If you are looking for a novel with a happy ending, Wiley Cash's powerful The Last Ballad (#776) is not that book.  Its characters and events are based on the 1929 Loray Mill strike in Gastonia, North Carolina.  Ella May Wiggins, a dirt poor mother from the Tennessee mountains, was a central figure in that strike, stirring the textile workers with the protest songs she wrote.  Needless to say, it did not end well for the real Ella May, as reflected here.

If you think you know everything about textile workers' strikes from watching Sally Field in Norma Ray, think again.  It was even worse in the 1920s.  Add on the racial tensions of the Jim Crow South and it's an explosive mixture.

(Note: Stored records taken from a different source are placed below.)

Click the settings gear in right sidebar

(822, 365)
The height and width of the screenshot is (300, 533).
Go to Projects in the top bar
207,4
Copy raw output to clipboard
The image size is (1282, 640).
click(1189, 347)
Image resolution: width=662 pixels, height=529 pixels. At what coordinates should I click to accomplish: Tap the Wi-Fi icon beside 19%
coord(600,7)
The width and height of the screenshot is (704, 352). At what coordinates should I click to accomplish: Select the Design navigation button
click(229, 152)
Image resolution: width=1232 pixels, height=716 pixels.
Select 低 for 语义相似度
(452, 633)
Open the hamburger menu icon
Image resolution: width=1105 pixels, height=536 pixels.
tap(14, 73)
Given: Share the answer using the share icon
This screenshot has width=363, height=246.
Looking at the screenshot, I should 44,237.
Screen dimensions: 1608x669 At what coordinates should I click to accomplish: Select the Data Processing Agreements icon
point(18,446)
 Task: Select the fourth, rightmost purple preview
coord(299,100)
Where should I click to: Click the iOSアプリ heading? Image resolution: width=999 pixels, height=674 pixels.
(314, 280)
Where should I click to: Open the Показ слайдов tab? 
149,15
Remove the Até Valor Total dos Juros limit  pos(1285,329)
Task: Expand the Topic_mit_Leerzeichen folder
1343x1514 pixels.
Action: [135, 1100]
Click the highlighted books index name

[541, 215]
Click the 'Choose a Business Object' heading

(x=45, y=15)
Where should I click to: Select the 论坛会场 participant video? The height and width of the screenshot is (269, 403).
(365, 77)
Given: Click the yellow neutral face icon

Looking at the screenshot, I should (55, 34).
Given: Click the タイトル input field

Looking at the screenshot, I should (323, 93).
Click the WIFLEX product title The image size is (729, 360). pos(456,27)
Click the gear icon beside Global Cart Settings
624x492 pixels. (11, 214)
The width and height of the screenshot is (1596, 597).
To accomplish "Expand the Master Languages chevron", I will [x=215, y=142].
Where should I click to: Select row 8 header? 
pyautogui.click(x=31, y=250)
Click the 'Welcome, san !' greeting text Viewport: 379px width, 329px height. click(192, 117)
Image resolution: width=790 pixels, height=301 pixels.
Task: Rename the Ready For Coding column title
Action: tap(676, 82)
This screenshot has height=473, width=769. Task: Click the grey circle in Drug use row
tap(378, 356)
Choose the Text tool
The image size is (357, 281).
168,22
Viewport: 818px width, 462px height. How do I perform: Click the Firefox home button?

Personally, I found the book extremely depressing, but so well written it was impossible to stop reading it.  The desperate poverty described here was reality for so many living in the South.  Was it better to join the Union to try to change things, risking everything, or to continue the status quo for a meager weekly pay envelope to feed your family?

The story leading up to Ella May's death in 1929 is told from a number of viewpoints, including her own.  Each contributes its own piece to the mosaic of the time, place and attitudes.  You might be surprised that it adds up to a picture of American history you never read about in school.  Fortunately, Mr. Cash has shed new light on it.